» **What you are asked to do**: Scan the records below and copy every line that contains the string "field".

=== Begin Enclosure ===

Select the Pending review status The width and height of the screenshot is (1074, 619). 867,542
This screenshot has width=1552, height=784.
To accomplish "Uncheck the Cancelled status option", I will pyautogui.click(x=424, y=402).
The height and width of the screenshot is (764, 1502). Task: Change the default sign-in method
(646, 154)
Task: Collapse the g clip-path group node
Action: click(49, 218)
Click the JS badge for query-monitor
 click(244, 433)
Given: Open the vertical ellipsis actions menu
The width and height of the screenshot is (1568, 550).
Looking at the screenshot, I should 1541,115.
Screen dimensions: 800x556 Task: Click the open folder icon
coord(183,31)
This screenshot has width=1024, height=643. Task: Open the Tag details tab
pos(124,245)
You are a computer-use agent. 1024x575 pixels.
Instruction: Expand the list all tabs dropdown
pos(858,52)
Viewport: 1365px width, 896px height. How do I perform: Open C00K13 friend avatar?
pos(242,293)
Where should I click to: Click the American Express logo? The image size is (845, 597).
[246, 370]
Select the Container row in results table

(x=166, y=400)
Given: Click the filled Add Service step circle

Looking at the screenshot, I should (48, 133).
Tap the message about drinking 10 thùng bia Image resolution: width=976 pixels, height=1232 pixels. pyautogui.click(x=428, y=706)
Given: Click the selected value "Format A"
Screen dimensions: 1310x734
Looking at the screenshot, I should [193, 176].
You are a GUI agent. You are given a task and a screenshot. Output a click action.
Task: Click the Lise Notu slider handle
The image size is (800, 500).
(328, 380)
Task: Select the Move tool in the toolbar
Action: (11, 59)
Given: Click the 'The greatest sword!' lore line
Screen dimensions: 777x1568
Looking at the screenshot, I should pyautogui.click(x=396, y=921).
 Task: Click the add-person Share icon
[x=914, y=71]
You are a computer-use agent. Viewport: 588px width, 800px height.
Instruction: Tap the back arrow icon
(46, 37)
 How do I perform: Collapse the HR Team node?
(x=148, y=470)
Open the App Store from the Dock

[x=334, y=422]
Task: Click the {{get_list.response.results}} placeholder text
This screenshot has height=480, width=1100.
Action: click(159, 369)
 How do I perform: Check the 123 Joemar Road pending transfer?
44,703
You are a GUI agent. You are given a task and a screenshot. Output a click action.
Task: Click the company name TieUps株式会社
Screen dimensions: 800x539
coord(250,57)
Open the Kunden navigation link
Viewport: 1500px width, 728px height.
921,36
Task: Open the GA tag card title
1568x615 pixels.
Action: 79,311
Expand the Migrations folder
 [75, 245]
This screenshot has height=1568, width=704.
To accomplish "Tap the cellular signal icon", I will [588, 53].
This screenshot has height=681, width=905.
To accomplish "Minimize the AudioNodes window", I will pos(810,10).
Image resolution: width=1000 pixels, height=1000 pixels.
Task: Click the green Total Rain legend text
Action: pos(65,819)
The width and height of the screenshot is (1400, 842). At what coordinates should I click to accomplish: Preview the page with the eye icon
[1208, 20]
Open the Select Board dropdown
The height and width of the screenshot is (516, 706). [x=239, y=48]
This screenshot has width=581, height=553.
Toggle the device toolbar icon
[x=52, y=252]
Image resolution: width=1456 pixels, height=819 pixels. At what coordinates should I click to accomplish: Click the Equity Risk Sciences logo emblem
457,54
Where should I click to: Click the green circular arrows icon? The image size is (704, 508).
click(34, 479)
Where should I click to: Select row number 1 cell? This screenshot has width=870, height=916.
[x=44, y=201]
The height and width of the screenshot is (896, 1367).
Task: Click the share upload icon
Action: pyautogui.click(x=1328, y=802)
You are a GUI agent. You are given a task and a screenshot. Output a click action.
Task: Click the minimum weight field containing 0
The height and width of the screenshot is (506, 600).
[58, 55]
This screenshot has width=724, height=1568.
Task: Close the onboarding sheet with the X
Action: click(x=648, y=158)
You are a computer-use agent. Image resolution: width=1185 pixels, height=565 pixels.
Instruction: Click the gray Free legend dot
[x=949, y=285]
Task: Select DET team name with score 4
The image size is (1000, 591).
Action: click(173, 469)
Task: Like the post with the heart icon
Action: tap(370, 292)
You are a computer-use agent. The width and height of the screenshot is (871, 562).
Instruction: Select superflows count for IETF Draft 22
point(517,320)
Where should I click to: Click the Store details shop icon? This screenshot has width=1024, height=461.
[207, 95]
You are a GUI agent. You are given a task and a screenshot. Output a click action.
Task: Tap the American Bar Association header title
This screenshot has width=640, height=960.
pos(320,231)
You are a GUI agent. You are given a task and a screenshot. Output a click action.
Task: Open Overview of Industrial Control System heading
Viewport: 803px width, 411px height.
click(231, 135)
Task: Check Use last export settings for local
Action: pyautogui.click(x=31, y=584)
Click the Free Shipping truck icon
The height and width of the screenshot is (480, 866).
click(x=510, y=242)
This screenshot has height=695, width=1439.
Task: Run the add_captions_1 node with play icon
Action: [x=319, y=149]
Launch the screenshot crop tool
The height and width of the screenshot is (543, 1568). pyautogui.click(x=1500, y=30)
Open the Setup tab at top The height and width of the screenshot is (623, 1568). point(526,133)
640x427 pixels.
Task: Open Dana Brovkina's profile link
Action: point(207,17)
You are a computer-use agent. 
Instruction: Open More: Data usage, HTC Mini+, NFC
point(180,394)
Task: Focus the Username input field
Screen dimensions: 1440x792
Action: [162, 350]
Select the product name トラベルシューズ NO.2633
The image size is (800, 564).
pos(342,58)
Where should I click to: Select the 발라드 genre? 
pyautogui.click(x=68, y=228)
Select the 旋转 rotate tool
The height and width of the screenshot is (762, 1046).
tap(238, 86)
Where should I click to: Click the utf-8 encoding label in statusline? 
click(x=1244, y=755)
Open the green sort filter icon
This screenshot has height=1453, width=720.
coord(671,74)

=== End Enclosure ===

» **Your solution**:
Task: Click the minimum weight field containing 0
Task: Focus the Username input field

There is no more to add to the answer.